Compensation of Directors

Members of the Board of Directors are compensated at the rate of 500 shares of our common stock per fiscal quarter.  We may elect to issue additional stock options to such persons from time to time.  
 
Pension, Retirement or Similar Benefit Plans

There are no arrangements or plans in which the Company provides pension, retirement or similar benefits for directors or executive officers.  We have no material bonus or profit sharing plans pursuant to which cash or non-cash compensation is or may be paid to our directors or executive officers, except that stock options may be granted at the discretion of the board of directors or a committee thereof.

ITEM 12.  SECURITY OWNERSHIP OF CERTAIN BENEFICIAL OWNERS AND MANAGEMENT

The following table sets forth, as of December 31, 2015, certain information with respect to the beneficial ownership of our common stock by each stockholder known by us to be the beneficial owner of more than 5% of our common stock and by each of our current directors and executive officers. Each person has sole voting and investment power with respect to the shares of common stock. Beneficial ownership consists of a direct interest in the shares of common stock.

ENTRIES:
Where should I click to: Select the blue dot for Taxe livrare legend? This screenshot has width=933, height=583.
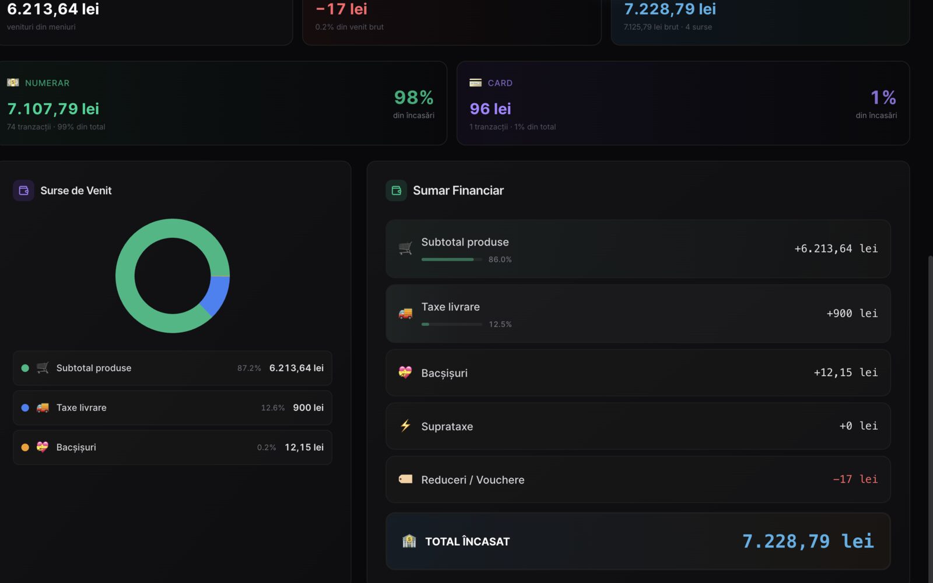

* * *

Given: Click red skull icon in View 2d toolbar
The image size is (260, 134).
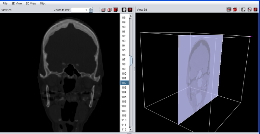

GIVEN INSTRUCTION A: For each of the following statements, answer yes or no according to the filing excerpt, and quote the words of the filing excerpt that decide it: (i) Members of the Board of Directors receive 500 shares of common stock per fiscal quarter. (ii) The Company provides retirement benefits for its executive officers. (iii) The ownership information in the table is given as of December 31, 2015.
GIVEN INSTRUCTION B: Reproduce word for word the part of the filing excerpt that opens with the words containing "ITEM 12.  SECURITY OWNERSHIP" and closes with "in the shares of common stock.".
GIVEN INSTRUCTION C: According to the filing excerpt, what level of ownership qualifies a stockholder for inclusion in the beneficial ownership table?

CORRECT ANSWER A:
(i) Yes: "Members of the Board of Directors are compensated at the rate of 500 shares of our common stock per fiscal quarter."
(ii) No: "There are no arrangements or plans in which the Company provides pension, retirement or similar benefits for directors or executive officers."
(iii) Yes: "The following table sets forth, as of December 31, 2015, certain information with respect to the beneficial ownership of our common stock"

CORRECT ANSWER B:
ITEM 12.  SECURITY OWNERSHIP OF CERTAIN BENEFICIAL OWNERS AND MANAGEMENT

The following table sets forth, as of December 31, 2015, certain information with respect to the beneficial ownership of our common stock by each stockholder known by us to be the beneficial owner of more than 5% of our common stock and by each of our current directors and executive officers. Each person has sole voting and investment power with respect to the shares of common stock. Beneficial ownership consists of a direct interest in the shares of common stock.

CORRECT ANSWER C: Being known to be the beneficial owner of more than 5% of the common stock.